Earlier, SEBI had issued two consultation papers on October 07, 2016 and June 22, 2017 seeking public comments on proposed amendments to SEBI (Investment Advisers) Regulations, 2013. Both papers were hotly debated, with camps divided in their opinions about whether it was feasible – or even beneficial to clients – to segregate Investment Advisory from Mutual Fund Distribution. (Read my previous article “Is India RIA Ready?” which discussed the implications of the first consultation paper)
SEBI’s intent is to ensure that “Advisors” establish a fiduciary relationship with their clients, wherein they earn zero commissions from underlying products, and are remunerated directly by their clients instead - based on a mutually agreed fee structure.
A press release from SEBI’s website yesterday stated that “based on the feedback received from the consultation process and the meetings with various stakeholders, it was felt that there is a need to prevent the conflict of interest between advising for investing in financial products and selling of financial products”
Per yesterday’s press release, it would appear that another consultation paper is in the offing. This time round, the paper will focus on two core issues.
The first issue that the next paper will address is whether or not there should be a clear segregation between the two activities of anentity, that is – “providing investment advice” and “distribution of investment products/ execution of investment transactions”. This isn’t something new. In fact, this point has been the core issue of the regulations right from the beginning, and a workable solution hasn’t been forthcoming as yet. Several large IFA’s (Independent Financial Advisors) have been vocally critical of the move, even going on to hypothesize that it would eventually increase the costs borne by smaller investors as a percentage of their overall assets. Some members of the community view this as a moot point, as they believe that a flimsy “Chinese Wall” is all that it’ll take to ensure that the regulations are complied with, while carrying on the business of distributing while advising as usual. Still others believe that since upfront commissions on Mutual Funds were abolished in 2009, there’s precious little that an IFA can do in terms of ‘tailoring’ their recommendations to maximise their earnings anyway!

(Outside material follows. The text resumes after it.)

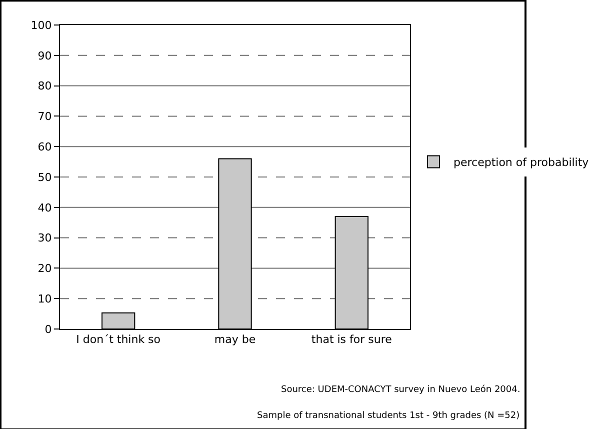  Describe the element at coordinates (118, 340) in the screenshot. I see `x-tick-label: I don´t think so` at that location.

The second issue that will be raised in the paper is “whether or not Mutual Fund Distributors (MFDs), while distributing their mutual fund products, should be allowed to explain the features of products to client and ensure the principle of ‘appropriateness’ of products to the client”. This is a tricky point. How the regulator intends to draw the line between “advising” and “ensuring appropriateness” is to be seen. More precisely, what’s the tipping point where the MF Distributor ends up dispensing “too much” advice while ensuring appropriateness, and thereby violates regulations? More importantly, how will this be audited?
As the Mutual Fund Advisory and Distribution community awaits the next consultation paper, the regulator faces mounting pressure to take the IA regulations to a logical conclusion that will benefit clients the most, while continuing to feed the growth of the Advisory community.